Le sexe féminin naît mieux équipé que le sexe masculin d'après M.
Henry de Varigny. «Les reins, le foie, le cœur sont plus lourds chez
l'embryon féminin. La femelle est mieux pourvue que le mâle; elle est
physiologiquement plus parfaite que lui. Si la femelle n'a pas la
vigueur du mâle, elle a une force de résistance supérieure à la sienne.

«La femme a plus de ténacité de vie que l'homme, elle supporte mieux
l'abstinence, elle mange moins, mais profite mieux de ce qu'elle mange.

«La mortalité masculine l'emporte sur la mortalité féminine. Le sexe
fort, c'est le sexe féminin!»


Mieux organisées que les hommes, les femmes meurent beaucoup moins
facilement qu'eux.

«Dès la plus tendre enfance, dit le docteur Perron, sur 1.000 décès de
petits garçons, on n'en compte pas 750 de petites filles.

«Dira-t-on que les petits garçons ont été victimes de leurs passions,
de leurs fatigues, de leur intempérance?--Non: _La supériorité
organique du sexe féminin est native, physiologique_.

«Cette supériorité est surtout manifeste pendant la vie embryonnaire;
sur huit avortements naturels, cinq sont d'enfants mâles.»

Avant que ne soient faites ces observations scientifiques, ce
dicton:--«Le chagrin fait vivre la femme,» établissait, en même temps
que la longévité, la douloureuse destinée des femmes.

Ce sont les femmes soustraites à l'oppression masculine: les veuves et
les célibataires, qui ont l'existence la plus longue.

Ce sont les femmes mariées qui ont la vie la plus courte.

Le cerveau de la femme restant inerte s'atrophie, tandis que le cerveau
de l'homme travaillant s'hypertrophie. On peut donc penser que si les
femmes étaient en la société dans les mêmes conditions que les hommes,
elles seraient loin d'être inférieures à ceux-ci.
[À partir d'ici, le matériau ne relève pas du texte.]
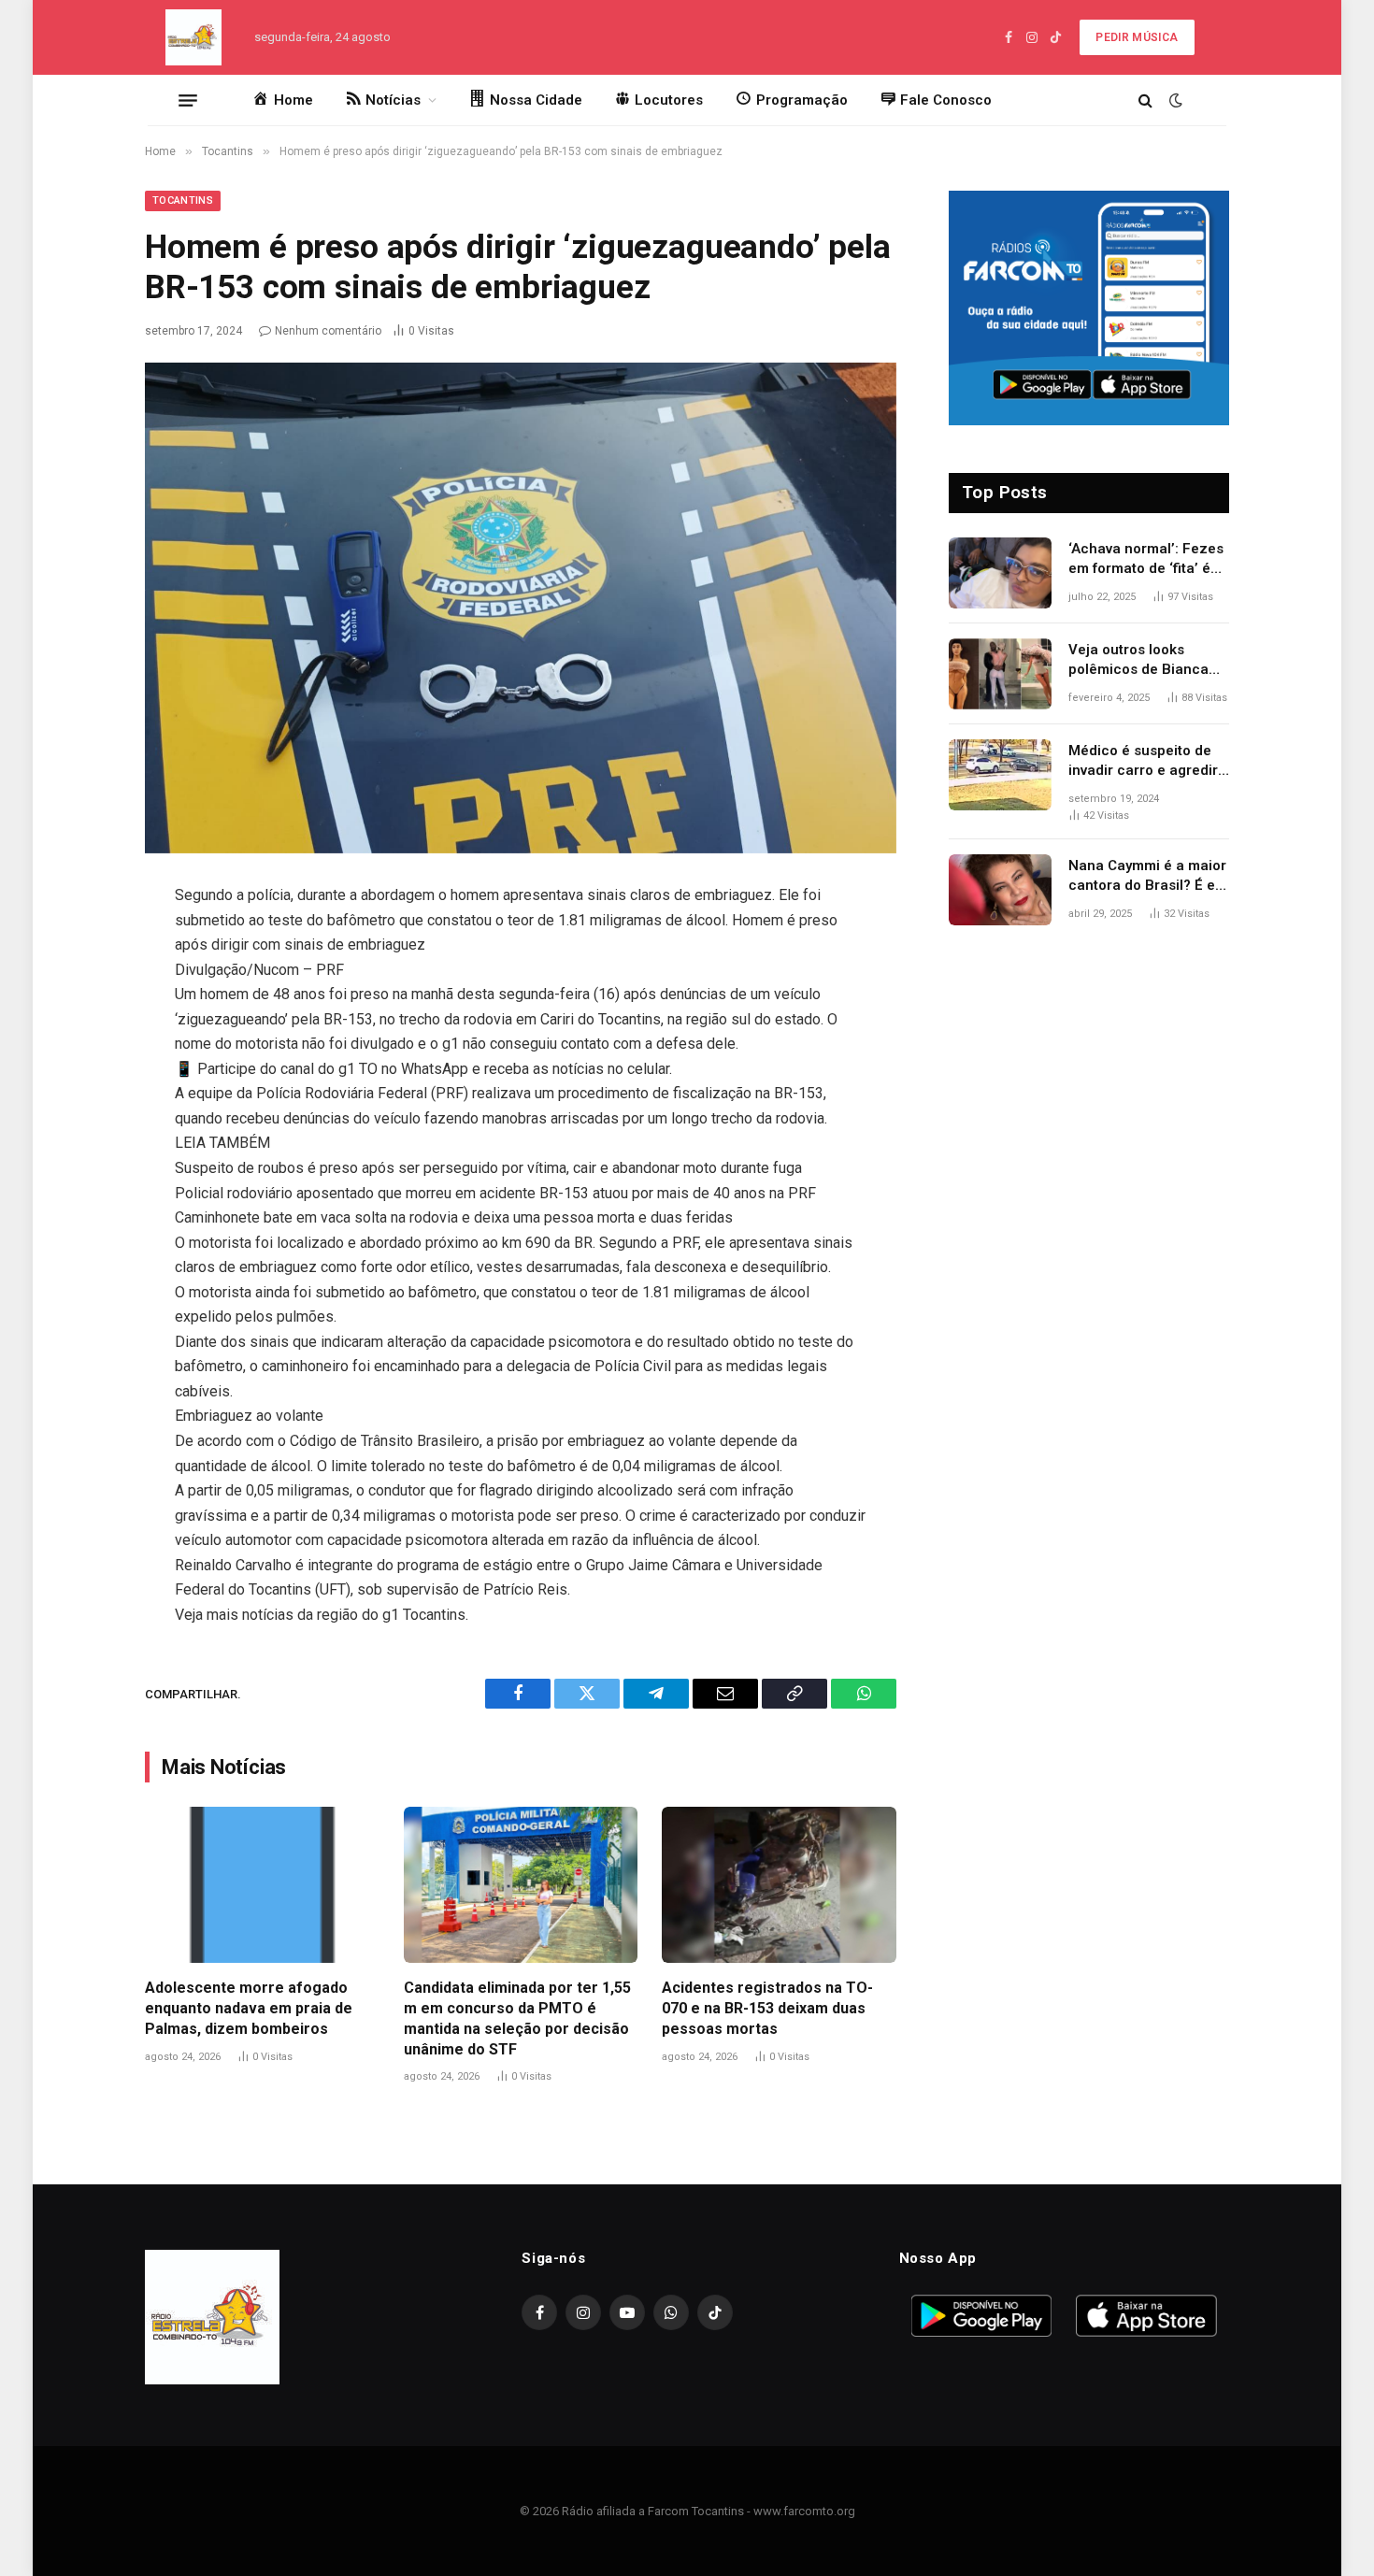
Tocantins (182, 200)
Mme CURIE ET SA DÉCOUVERTE


Quand Mlle Sklodowska fut reçue docteur es-sciences physiques, sa thèse
avait pour objet, la recherche des substances radio-actives. Après
son mariage avec M. Curie, la fille du savant Sklodowski continua ses
recherches sur les substances radio-actives, trouva le radium; et,
cette manifestation du génie féminin embarrassa le sexe masculin.

Le syndicat de la presse parisienne ayant décidé de répartir les cent
mille francs du prix Osiris entre les deux inventions qui avaient fait
à l'époque le plus d'honneur à la science française; 60,000 francs
furent donnés à Mme Curie pour le radium, 40.000 francs à M. Branly
pour la télégraphie sans fil.

En dépit du prix Osiris, récompense sonnante décernée à Mme Curie pour
sa découverte, les hommes mirent la main sur la victoire scientifique
obtenue par elle.

A ceux qui reprochent au sexe féminin de manquer de génie, de ne rien
inventer, il est à présent démontré que les découvertes faites par les
femmes sont mises à l'actif des hommes.

M. Curie, qui fut associé à Mme Curie pour partager avec M. Becquerel
les cent mille couronnes du prix Nobel, n'était pas complice des gens
déterminés à déposséder sa compagne du résultat de son labeur pour le
gratifier de son mérite. En une conférence à la Sorbonne, il déclara
que le radium avait été découvert par son épouse; qu'il n'avait
abandonné ses travaux en cours pour se joindre à elle, qu'après qu'elle
fut parvenue à isoler le corps nouveau.

Lorsque les roues d'une lourde voiture eurent enlevé à la vie M. Curie,
il fallut bien avouer la vérité, en nommant professeur à la Sorbonne
et en faisant monter dans la chaire créée en l'honneur du radium, la
savante jusque-là tenue dans l'ombre dissimulée derrière un homme.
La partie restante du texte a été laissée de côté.